I've got some bad news for you about how papers published at NLP conferences are reviewed.
Have you tried Spacy?
I find it substantially better than other tools as PoS tagger.
Also worth noting the that your assertion that you need these features to classify genres isn't obviously true to me at all.
No I haven't. Thanks for the pointer.
For detecting uses of nouns like werewolf/werewolves, or vampire/vampires, I at least need the lemma to avoid writing different cases or a regex for each noun. Likewise, lemmatization can be used to handle different spellings (e.g. vampyre, or were-wolf). Similarly for verbs.
Lemmatization works best when it is coupled with part of speech tagging, so you avoid removing the -ing in adverbs for example.
Part of speech tagging also helps avoid incorrect labeling, such as not tagging 'bit' in "a bit is a single binary value" as the verb "to bite".
That's for the simple case.
Then there are more complex cases, like generalizing "[NP] was bitten by the vampire.", where NP can be a personal pronoun (he, she, etc.) or a name. There can also be other ways to say the same thing, e.g. "The vampire bit [NP] neck." where NP is now the object form (his, her, etc.) not the subject form. With UniversalDependencies or similar style dependency relations, you could match and label sentence fragments of the form "verb=bite, nsubj=vampire, obj=NP" (like in the first sentence) and "verb=bite, nsubj:pass=NP, obj=vampire" (like in the second sentence).
Without NLP, it becomes even harder to detect split variants like "cut off his head" and "cut his head off", which are the same thing written in different ways. I want to detect things like that and label the entire fragment "beheading", including other noun phrase variants.
With more advanced NLP features -- like coreference resolution (resolving instances of he/she/etc. to the same person), and information extraction (e.g. Dracula is a vampire) -- it would be possible to tag even more sentences and sentence fragments.
I'd encourage you to try plain old text classification on ngrams. An ngram approach will pick up lemmas fine, although Spacy will do lemmatization if you prefer.
But I did a lot of work on this type of thing and the only time I found this sentence analysis approach was useful as classifier features was in a legal context where there were variants of very specific language we wanted to find.
There it worked because we could write rules on the features without relying on training data.
Tf-idf on ngrams using a rolling window would certainly work to detect the beheading variants you gave as examples.
Again: try without the parsing features.

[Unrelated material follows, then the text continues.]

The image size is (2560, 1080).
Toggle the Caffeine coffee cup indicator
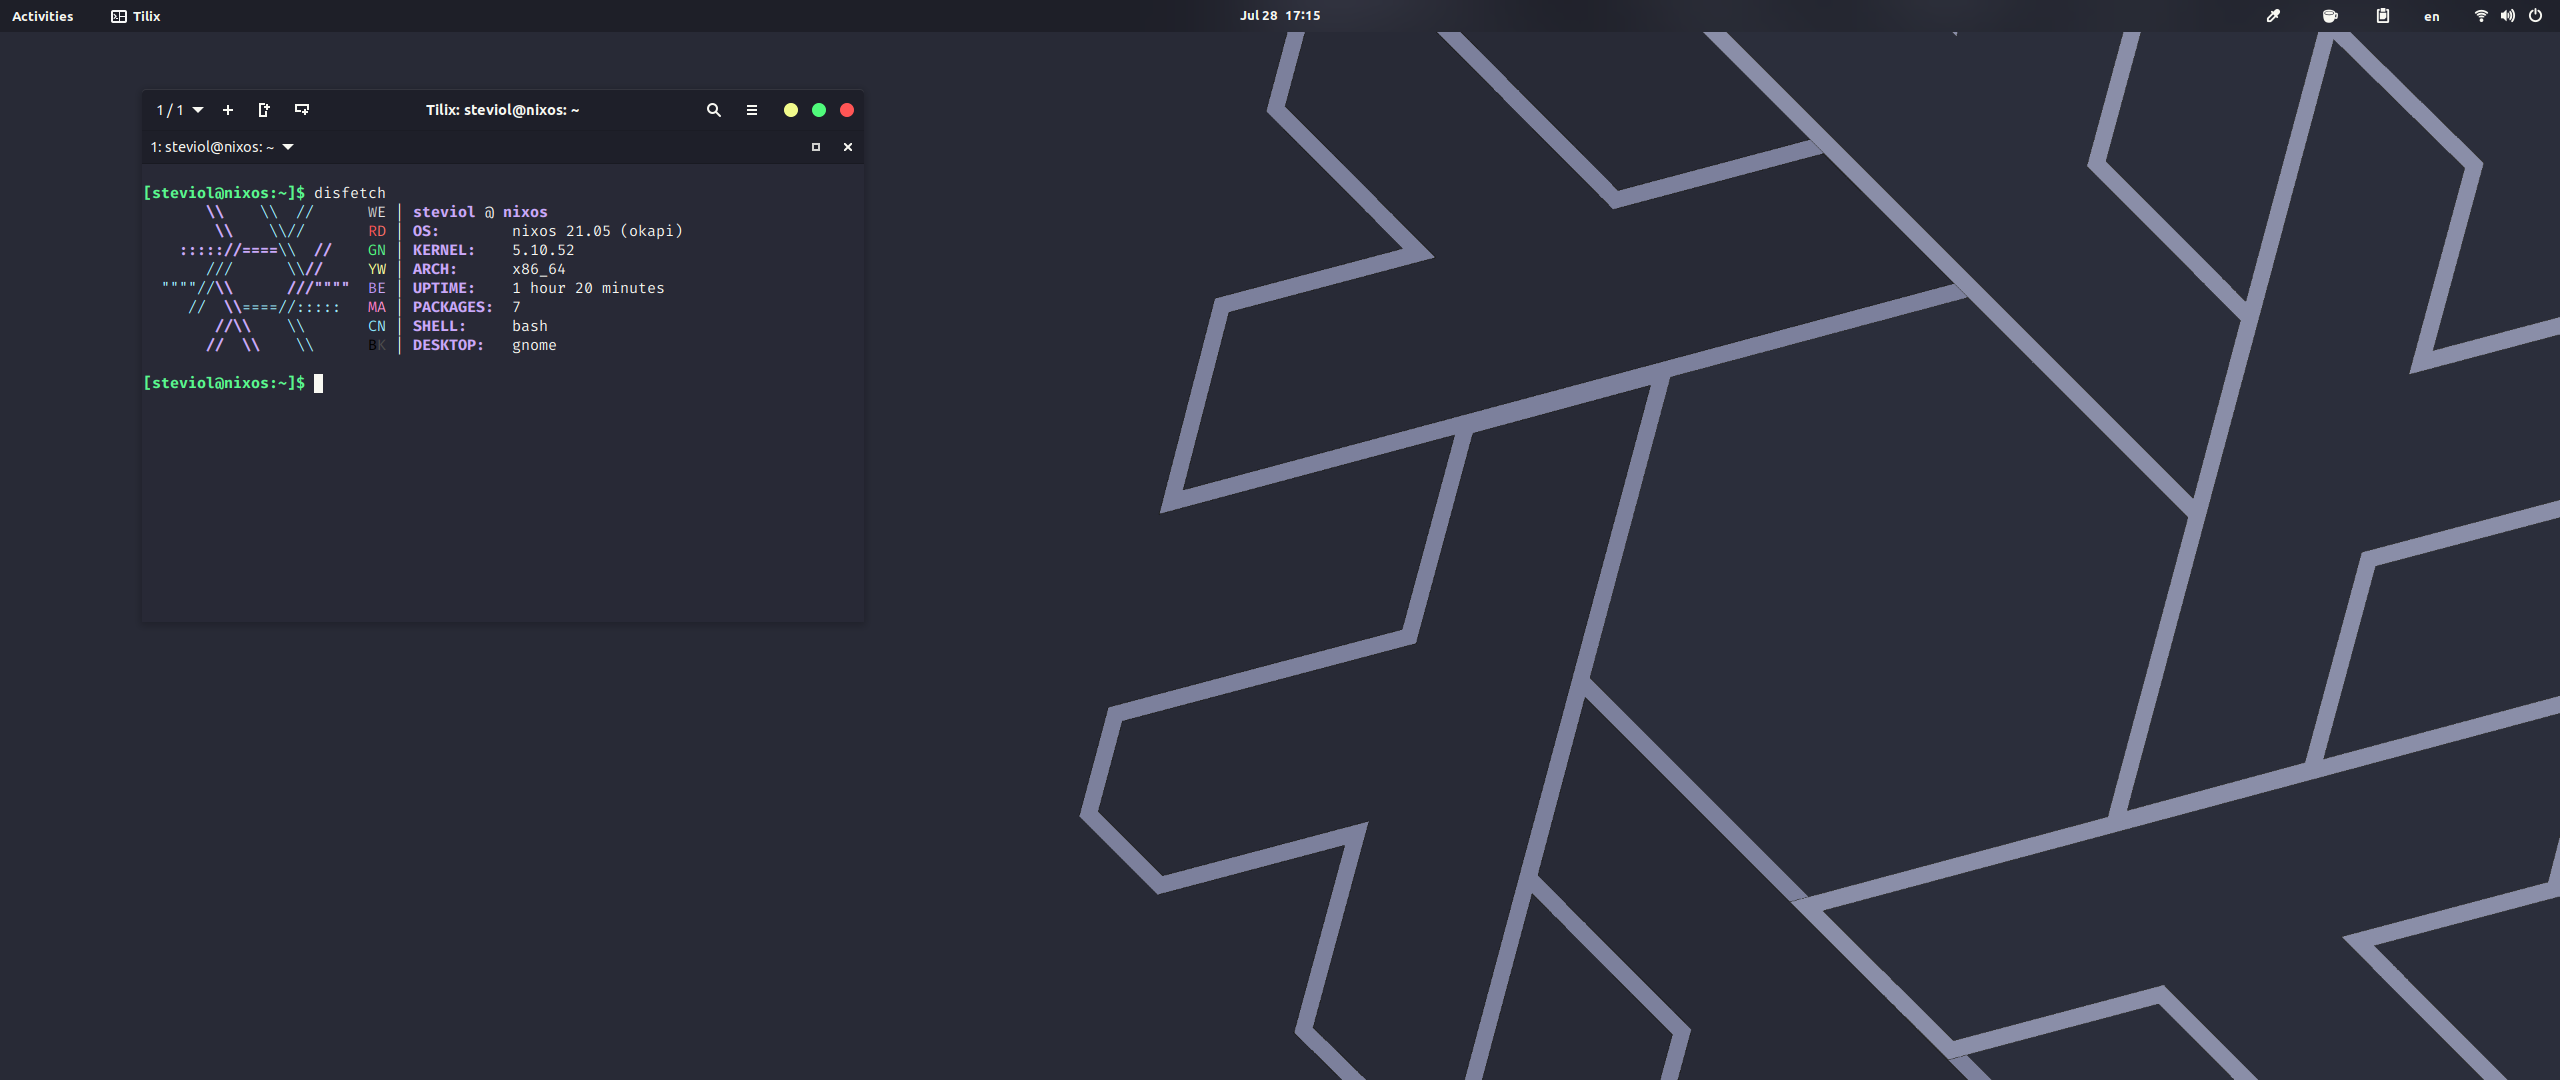[2330, 16]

There's a good reason they are rarely used in classifiers: they are too unreliable to improve performance over simple approaches.
I don't see why a simple TFIDF with ~10 LoC and a few minutes doesn't make this at least reasonably/crudely done.
at this point the gpt api will do all of that for you! or you can use the embeddings api and build your own systems.
The problem with GPT and other LLMs is that they don't tokenize words at a word or morpheme level, it's just blocks of up to 4 characters, so you get tokens like `!"` instead of two separate tokens. -- That makes it harder to write custom tools on top of, unlike e.g. the output/model of things like the universaldependencies project.
Do you strictly need that level of tokenisation precision to meet your high-level goals?
I also want to tag and highlight those parts of the document. For that, I need to know where the label starts and ends, which you can't really do when you don't have control over the tokens.
It's also hard to write custom inference/tagging rules, like in the case you mentioned w.r.t. Voldemort, if you don't know what the tokens look like.
perhaps a spacy pipeline using gpt and huggingface?
I'm sure GPT will cover more ground much easier, but aren't LLMs in general much more resource intensive? It seems they will remain expensive to run for quite some time.